▸ Passage to read:
I hope the graduation goes well, and you don't have heat stroke.


----------



## Fozzybear (Feb 27, 2008)

Nope,
Don't live on the Lakes. Too expensive for me, although prices have dropped like a rock. My little 1/2 acre pond is my lake.


----------



## Lego&Jacub (Jul 18, 2006)

bumping again... it's only 3 days now!!!


----------



## breec3 (Jan 7, 2008)

Sun
Jun 8









Partly Cloudy



*87°*
70°

This is a great weather forecast for our get together


----------



## Lego&Jacub (Jul 18, 2006)

Yay... I meant to check and forgot


----------



## marshab1 (Aug 28, 2006)

Perfect weather! We are so excited. Anyone else interested in joining us?


----------



## Linus4ever (Apr 18, 2007)

We would love to join you...... But Baroo doesn't travel well and our outing to Lansing was about the maximum she could tolerate. We are also dog sitting and owner comes home that day. Maybe next time, can't wait to see how much fun you guys have.


----------



## Lego&Jacub (Jul 18, 2006)

awww we understand Tracey!!! Next time may be at the Lansing one (I hope since I want to go back there *hopefully* before they downsize).


----------



## Lego&Jacub (Jul 18, 2006)

O'kay tomorrow is the big day... if anyone else can make it we'd love to have you and your puppers along!!! I'm very excited as this will be Sawyer's first opportunity to go "actual" swimming... I'm not expecting much tho as he doesn't even like to lay down in the kiddie pool LOL!!! Looking forward to meeting everyone tomorrow!!!


----------



## DebP (Oct 10, 2011)

If anyone in Michigan is having any get togethers this spring or summer let me know I'm getting a puppy on Friday and think this would be fun she should be old enough by then. I am originally from southeastern Virginia and will need directions.


----------

▸ Task instructions:
Copy out the forum thread above word for word, everything from "O'kay tomorrow is" down to "meeting everyone tomorrow!!!".

(Data for locating visible targets)
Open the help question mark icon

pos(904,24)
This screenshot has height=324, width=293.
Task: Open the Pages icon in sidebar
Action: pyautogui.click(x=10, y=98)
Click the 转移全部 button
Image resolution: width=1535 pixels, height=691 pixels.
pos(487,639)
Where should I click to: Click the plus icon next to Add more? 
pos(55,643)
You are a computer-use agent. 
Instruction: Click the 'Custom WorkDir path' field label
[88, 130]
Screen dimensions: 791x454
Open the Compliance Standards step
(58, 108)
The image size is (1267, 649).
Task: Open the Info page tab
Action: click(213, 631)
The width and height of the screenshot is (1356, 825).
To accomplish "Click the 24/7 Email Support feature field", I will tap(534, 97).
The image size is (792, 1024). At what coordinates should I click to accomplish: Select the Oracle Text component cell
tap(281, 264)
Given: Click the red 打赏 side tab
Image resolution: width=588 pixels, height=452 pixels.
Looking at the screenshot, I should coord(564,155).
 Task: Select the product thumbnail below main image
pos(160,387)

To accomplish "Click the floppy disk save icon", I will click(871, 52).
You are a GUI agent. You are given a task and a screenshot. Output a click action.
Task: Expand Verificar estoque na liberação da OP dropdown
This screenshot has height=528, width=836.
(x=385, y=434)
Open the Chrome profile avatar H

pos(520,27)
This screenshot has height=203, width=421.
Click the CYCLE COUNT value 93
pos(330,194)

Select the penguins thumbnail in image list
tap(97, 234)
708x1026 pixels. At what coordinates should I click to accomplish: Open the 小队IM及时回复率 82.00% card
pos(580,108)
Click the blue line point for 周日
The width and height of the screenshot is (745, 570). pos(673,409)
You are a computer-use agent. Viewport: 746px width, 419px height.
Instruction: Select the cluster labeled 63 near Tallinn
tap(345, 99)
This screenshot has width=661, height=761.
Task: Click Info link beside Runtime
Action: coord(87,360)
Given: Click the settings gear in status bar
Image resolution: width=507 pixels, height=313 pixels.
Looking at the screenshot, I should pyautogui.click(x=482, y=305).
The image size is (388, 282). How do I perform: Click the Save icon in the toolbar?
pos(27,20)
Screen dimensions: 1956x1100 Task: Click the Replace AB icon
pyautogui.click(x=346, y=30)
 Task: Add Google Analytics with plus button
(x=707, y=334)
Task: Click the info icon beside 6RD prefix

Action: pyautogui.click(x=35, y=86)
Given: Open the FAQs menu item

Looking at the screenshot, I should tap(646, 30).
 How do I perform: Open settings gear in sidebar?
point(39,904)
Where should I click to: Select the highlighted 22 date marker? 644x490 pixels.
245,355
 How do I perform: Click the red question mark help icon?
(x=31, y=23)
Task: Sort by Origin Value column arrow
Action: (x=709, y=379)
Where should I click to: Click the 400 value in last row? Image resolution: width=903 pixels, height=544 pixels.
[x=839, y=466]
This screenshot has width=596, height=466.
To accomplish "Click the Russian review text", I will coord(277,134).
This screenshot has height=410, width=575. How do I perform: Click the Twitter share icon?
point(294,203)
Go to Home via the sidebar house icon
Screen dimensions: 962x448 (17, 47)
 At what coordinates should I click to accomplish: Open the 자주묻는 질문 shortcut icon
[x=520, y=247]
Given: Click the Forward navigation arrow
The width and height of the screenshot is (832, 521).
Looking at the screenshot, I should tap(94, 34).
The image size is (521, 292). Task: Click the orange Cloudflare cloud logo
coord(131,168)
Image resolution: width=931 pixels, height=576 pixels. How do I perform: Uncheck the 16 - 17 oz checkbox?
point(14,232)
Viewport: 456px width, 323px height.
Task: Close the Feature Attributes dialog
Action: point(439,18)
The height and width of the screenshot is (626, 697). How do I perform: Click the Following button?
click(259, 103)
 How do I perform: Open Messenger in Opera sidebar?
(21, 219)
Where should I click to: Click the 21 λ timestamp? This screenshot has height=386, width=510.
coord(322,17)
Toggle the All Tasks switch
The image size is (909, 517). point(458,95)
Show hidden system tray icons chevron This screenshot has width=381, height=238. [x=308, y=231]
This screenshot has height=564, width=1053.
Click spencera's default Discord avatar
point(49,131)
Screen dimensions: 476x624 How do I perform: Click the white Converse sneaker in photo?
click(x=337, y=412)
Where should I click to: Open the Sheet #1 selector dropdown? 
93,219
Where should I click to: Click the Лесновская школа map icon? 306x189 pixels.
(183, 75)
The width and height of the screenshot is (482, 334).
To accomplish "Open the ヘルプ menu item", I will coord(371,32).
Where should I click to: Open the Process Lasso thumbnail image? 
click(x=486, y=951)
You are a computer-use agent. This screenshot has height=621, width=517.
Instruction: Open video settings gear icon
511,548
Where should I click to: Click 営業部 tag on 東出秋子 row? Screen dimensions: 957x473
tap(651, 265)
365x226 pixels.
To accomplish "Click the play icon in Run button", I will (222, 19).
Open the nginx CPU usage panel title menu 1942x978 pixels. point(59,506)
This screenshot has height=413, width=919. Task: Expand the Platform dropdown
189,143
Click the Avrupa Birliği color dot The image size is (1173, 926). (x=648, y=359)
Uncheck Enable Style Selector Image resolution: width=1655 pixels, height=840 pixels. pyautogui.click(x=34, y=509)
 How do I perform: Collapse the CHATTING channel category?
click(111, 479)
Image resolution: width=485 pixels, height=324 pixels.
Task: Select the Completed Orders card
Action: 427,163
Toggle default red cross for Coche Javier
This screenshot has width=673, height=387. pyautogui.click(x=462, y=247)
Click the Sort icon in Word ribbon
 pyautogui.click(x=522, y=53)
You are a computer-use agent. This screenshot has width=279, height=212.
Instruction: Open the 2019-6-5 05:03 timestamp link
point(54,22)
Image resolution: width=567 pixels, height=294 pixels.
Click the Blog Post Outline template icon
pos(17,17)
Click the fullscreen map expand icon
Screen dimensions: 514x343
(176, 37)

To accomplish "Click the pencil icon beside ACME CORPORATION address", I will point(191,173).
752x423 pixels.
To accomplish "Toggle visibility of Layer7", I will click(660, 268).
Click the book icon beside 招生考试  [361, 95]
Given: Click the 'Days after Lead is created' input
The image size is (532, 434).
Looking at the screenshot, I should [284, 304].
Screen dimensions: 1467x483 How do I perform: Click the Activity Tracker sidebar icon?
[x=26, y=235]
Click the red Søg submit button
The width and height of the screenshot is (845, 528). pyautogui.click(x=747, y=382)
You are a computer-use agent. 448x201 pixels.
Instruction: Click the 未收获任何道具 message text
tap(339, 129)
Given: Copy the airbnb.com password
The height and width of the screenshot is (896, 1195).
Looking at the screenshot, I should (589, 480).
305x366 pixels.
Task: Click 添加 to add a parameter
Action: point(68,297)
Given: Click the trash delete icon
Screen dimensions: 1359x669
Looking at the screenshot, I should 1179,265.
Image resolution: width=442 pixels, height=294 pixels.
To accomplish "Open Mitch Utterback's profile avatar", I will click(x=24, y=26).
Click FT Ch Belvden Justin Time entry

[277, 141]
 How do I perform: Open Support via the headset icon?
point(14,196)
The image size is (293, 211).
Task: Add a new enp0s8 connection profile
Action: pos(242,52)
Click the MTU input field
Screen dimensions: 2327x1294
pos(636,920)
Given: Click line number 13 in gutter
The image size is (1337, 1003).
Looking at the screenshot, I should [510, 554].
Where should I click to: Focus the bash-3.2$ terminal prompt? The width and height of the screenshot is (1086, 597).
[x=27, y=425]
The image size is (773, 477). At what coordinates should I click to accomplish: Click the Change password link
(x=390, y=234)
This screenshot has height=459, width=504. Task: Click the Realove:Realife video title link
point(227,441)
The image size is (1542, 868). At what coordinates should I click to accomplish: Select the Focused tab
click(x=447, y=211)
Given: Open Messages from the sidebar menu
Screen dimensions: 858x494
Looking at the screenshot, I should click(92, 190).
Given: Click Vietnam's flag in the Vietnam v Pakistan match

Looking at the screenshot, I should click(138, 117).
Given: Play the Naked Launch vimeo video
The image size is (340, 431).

▸ The solution:
O'kay tomorrow is the big day... if anyone else can make it we'd love to have you and your puppers along!!! I'm very excited as this will be Sawyer's first opportunity to go "actual" swimming... I'm not expecting much tho as he doesn't even like to lay down in the kiddie pool LOL!!! Looking forward to meeting everyone tomorrow!!!